In the experiments, in which the knowledge-based EA was compared to other optimization methods (ACO, PBSA, PBTS, PSO, and a mathematical programming model solved using CPLEX), it outperformed all the metaheuristics. The CPLEX-based method performed better than the knowledge-based EA on the Archetti 2007 LC and Archetti 2007 HC datasets. On the other hand, on the Hard instances the knowledge-based EA performed better than all comparison methods including the mathematical programming model.

To sum up, the proposed knowledge import mechanism can be used to improve optimization results by either importing knowledge from a known good solution to the IRP instance, or by interacting with the user, who can modify the best solution found by the optimization algorithm. This aspect of the proposed method can be used to the benefit of practitioners, who have the required know-how to improve the delivery schedules or want to follow good practices established at their company. Another advantage of the proposed method is that it is able to improve the results for very hard IRP instances. In the experiments, it was found to be the best-performing optimization method for the Hard instances. On the other hand, it turned out not to be competitive to the mathematical programming model on easier IRP instances, but this is an observation true for all the tested metaheuristics.

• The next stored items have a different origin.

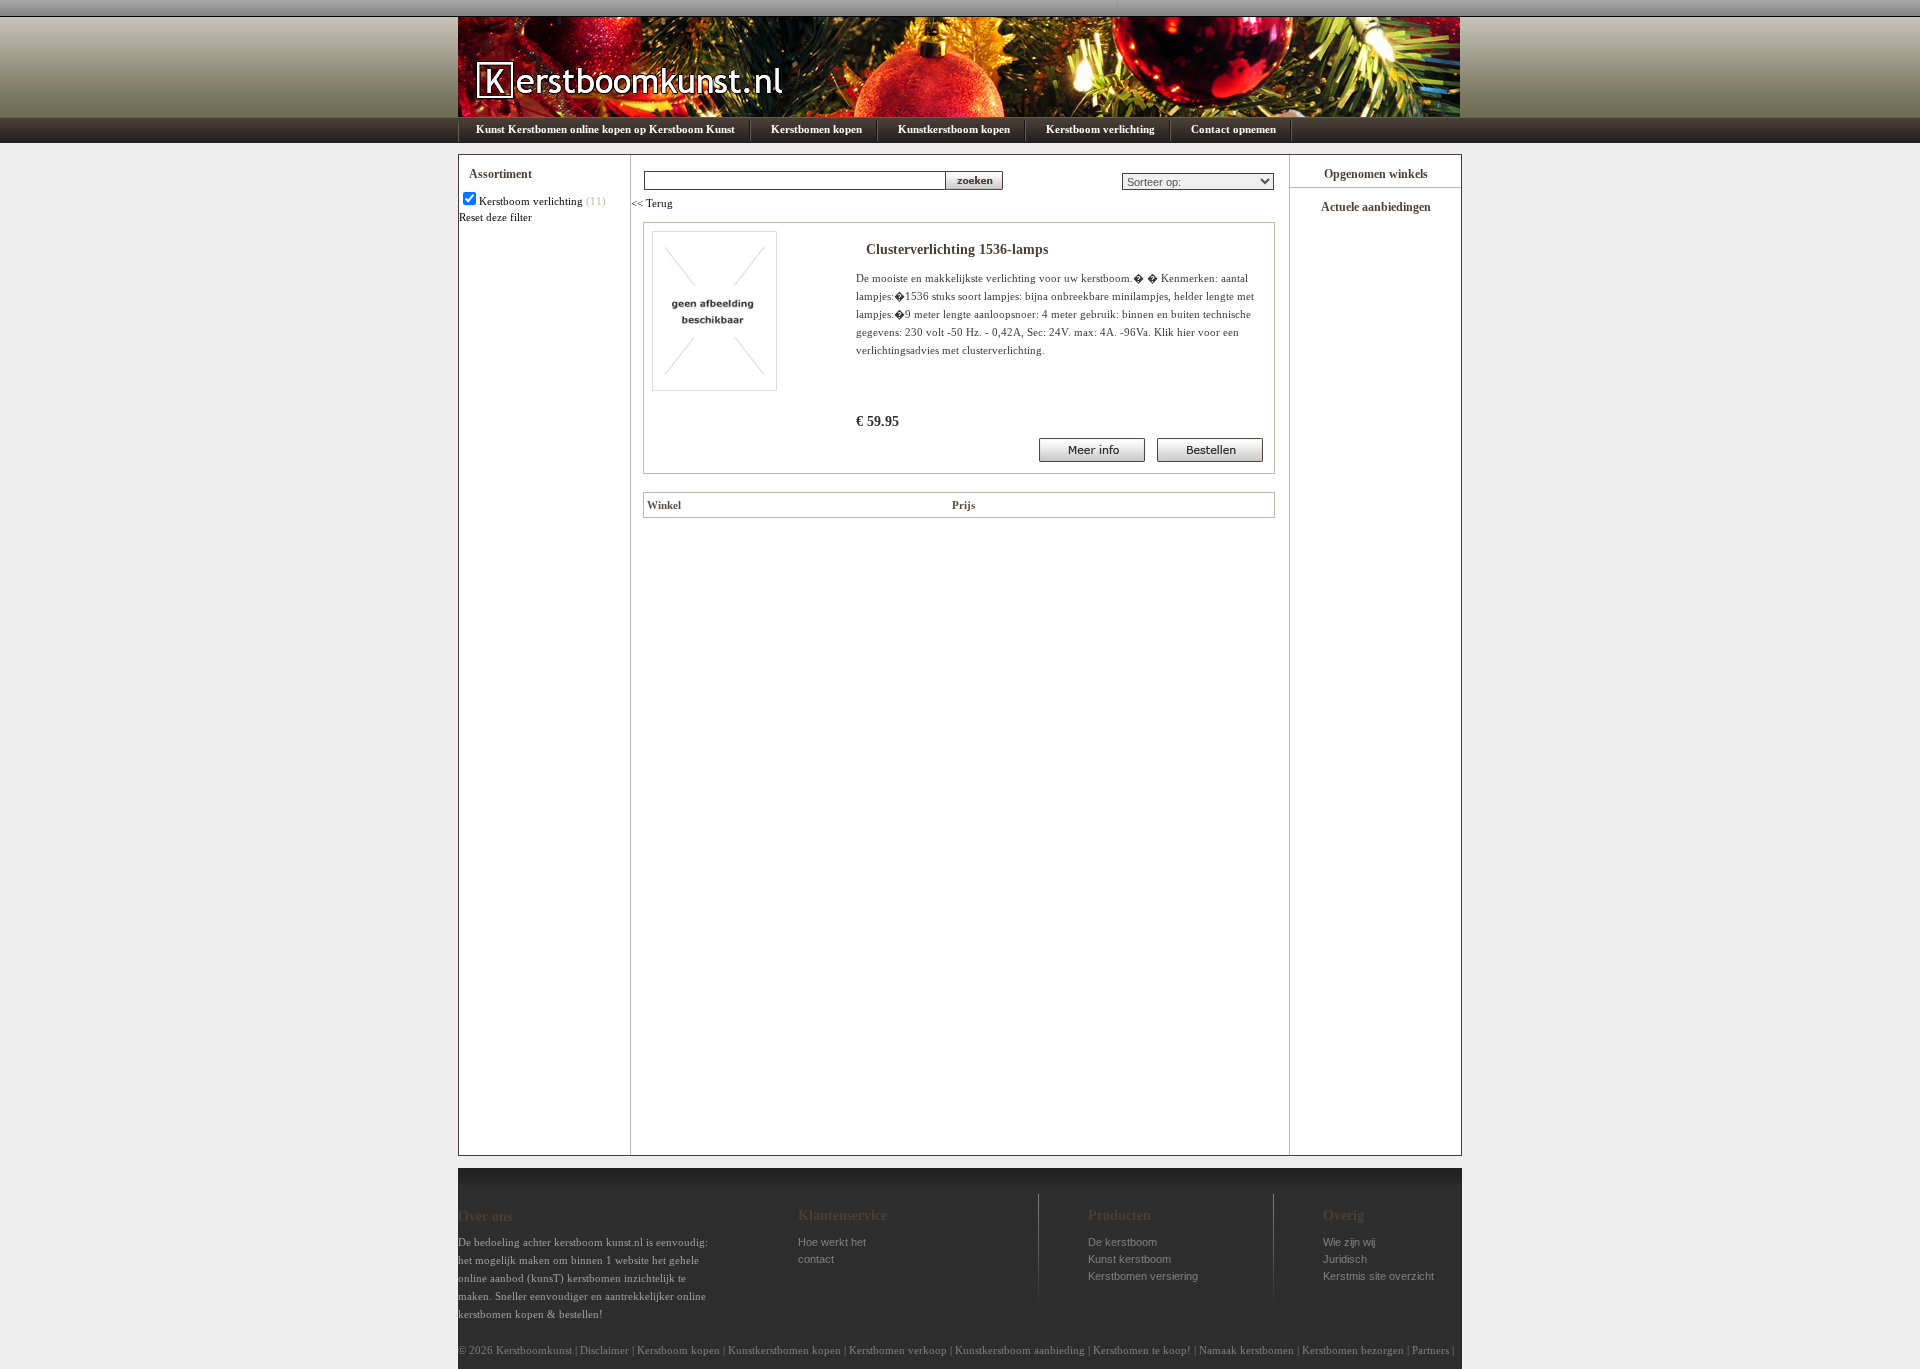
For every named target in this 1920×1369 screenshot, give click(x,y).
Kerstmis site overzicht (1378, 1276)
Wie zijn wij (1349, 1242)
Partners (1430, 1350)
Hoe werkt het (832, 1242)
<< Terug (652, 203)
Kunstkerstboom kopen (954, 129)
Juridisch (1345, 1259)
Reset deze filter (495, 217)
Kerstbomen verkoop (898, 1350)
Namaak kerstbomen (1246, 1350)
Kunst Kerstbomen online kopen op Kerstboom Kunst (605, 129)
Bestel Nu (1092, 450)
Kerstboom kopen (678, 1350)
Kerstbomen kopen (816, 129)
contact (816, 1259)
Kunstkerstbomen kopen (784, 1350)
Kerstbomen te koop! (1142, 1350)
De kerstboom (1122, 1242)
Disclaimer (604, 1350)
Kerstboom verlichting (1100, 129)
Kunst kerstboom (1129, 1259)
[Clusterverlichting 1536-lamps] (714, 387)
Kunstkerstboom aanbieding (1020, 1350)
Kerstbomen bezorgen (1353, 1350)
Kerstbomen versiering (1143, 1276)
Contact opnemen (1233, 129)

A certain limitation of the presented work is that it did not address more complex variants of the IRP, but, given the large variety of inventory routing problems studied in the literature, each version would require a separate extensive study and discussion of the results in a dedicated paper. Therefore, adapting the proposed method to various types of the IRP used in practical applications was left for future work.